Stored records
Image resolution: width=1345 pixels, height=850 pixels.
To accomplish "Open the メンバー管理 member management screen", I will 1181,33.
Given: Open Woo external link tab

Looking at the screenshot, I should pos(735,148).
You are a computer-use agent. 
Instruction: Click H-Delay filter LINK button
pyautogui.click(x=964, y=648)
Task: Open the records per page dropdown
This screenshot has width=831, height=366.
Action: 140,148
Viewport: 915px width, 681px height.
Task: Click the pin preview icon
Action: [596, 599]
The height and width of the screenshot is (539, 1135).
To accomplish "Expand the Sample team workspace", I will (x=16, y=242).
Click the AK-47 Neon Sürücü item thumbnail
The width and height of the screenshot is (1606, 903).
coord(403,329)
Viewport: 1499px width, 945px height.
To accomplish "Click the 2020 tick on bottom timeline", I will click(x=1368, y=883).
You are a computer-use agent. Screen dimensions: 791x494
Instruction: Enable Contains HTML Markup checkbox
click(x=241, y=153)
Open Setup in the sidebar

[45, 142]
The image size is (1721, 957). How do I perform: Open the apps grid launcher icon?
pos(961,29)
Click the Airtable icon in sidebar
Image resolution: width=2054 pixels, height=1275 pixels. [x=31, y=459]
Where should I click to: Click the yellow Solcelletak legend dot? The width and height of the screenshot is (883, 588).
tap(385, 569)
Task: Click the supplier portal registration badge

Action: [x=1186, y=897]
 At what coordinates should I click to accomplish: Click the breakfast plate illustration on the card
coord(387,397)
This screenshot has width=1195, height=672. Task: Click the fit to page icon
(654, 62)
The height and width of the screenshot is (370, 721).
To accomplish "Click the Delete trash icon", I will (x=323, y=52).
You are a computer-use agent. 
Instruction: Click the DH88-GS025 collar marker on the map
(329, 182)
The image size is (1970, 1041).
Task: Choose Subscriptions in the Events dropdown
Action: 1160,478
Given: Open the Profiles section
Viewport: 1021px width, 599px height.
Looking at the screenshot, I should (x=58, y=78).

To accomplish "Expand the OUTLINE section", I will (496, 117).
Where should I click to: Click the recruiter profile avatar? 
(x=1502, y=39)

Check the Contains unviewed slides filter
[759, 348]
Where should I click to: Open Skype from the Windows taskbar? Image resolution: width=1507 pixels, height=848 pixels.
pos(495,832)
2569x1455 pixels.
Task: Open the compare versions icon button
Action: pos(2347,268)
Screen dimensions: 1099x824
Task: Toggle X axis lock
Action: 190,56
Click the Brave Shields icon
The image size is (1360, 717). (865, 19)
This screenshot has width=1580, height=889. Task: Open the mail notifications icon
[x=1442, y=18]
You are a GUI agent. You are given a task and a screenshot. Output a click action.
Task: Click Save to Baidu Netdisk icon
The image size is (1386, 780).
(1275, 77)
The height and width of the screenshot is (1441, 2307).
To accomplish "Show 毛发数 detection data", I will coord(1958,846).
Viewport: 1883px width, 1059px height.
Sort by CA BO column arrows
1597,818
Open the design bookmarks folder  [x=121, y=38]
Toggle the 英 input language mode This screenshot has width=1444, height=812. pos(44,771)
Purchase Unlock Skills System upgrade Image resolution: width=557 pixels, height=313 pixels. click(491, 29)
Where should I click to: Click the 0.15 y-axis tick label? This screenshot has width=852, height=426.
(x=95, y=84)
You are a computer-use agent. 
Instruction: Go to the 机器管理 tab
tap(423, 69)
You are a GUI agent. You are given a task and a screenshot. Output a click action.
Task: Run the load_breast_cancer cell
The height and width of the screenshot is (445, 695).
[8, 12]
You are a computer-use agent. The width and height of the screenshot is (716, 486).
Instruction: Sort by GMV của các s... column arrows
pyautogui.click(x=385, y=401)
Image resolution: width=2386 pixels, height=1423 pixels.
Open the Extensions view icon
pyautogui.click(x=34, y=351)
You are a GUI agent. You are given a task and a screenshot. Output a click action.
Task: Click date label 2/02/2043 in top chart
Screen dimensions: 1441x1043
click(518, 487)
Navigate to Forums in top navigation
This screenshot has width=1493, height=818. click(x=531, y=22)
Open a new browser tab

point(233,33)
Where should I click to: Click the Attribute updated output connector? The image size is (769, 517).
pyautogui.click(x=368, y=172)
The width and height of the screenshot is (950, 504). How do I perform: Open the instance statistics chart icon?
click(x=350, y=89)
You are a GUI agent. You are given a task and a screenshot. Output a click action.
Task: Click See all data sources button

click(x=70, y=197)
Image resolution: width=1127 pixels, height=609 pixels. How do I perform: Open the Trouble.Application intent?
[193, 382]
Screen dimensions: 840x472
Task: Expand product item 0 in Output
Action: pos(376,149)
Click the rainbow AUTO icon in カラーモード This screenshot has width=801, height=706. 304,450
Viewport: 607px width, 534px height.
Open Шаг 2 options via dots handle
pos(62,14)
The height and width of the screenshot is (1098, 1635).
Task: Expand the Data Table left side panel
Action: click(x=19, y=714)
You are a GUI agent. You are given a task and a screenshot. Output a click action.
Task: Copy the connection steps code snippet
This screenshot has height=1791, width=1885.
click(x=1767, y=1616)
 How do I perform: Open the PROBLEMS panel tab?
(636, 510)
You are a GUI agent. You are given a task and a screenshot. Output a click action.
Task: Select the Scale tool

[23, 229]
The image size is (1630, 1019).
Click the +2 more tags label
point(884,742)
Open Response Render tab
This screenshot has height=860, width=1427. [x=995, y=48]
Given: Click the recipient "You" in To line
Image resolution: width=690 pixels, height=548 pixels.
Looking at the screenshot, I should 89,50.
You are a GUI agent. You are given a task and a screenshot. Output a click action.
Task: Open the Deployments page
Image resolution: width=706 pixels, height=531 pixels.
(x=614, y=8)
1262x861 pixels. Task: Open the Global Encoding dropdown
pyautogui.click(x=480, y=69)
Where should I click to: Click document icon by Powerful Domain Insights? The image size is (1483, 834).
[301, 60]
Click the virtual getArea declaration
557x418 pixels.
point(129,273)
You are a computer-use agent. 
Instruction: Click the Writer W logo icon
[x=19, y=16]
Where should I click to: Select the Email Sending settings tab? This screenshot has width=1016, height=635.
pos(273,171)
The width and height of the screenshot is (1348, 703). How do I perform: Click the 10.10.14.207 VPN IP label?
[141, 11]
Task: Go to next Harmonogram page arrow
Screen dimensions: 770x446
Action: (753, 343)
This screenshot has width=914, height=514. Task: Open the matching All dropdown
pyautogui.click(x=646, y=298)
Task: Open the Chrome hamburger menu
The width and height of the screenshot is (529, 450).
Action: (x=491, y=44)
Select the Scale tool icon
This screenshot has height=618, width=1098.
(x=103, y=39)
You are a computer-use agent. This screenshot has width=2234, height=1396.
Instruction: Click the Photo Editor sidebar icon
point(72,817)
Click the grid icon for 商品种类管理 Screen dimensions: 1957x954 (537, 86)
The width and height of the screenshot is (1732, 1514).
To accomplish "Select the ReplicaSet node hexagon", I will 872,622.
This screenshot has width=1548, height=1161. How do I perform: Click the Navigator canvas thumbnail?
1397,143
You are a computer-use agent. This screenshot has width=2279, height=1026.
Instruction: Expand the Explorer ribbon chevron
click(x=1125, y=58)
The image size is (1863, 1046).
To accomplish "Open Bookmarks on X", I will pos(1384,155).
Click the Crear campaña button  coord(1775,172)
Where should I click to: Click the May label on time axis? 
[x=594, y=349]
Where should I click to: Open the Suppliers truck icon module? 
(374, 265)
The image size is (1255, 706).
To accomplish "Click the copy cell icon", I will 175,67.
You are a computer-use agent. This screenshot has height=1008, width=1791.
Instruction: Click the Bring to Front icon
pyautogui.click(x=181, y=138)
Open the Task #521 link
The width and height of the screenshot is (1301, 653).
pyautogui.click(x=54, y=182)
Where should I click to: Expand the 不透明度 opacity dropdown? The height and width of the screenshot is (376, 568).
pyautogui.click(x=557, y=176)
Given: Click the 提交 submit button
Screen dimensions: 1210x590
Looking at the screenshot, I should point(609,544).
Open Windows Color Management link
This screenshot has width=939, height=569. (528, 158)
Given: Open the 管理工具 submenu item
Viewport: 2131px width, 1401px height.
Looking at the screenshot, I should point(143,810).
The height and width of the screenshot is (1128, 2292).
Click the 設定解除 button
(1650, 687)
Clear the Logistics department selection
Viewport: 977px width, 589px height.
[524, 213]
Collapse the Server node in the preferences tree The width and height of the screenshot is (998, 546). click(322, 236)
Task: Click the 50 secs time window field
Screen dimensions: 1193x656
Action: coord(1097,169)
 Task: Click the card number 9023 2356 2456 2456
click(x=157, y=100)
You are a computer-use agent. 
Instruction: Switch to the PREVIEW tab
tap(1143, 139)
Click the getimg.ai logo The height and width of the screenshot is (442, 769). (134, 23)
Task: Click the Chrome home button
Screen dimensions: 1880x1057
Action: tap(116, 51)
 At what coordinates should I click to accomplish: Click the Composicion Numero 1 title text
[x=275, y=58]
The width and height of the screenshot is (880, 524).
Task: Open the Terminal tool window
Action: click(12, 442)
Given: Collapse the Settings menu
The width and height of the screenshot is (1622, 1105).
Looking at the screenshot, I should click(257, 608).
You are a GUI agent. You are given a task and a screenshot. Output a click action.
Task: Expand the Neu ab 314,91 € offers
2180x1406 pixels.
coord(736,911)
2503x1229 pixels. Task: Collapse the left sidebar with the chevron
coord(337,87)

WORK INSTRUCTION
All of the lines above that carry the string "Chrome" need to be found and copied.

RESPONSE
Task: Open the Chrome hamburger menu
Task: Click the Chrome home button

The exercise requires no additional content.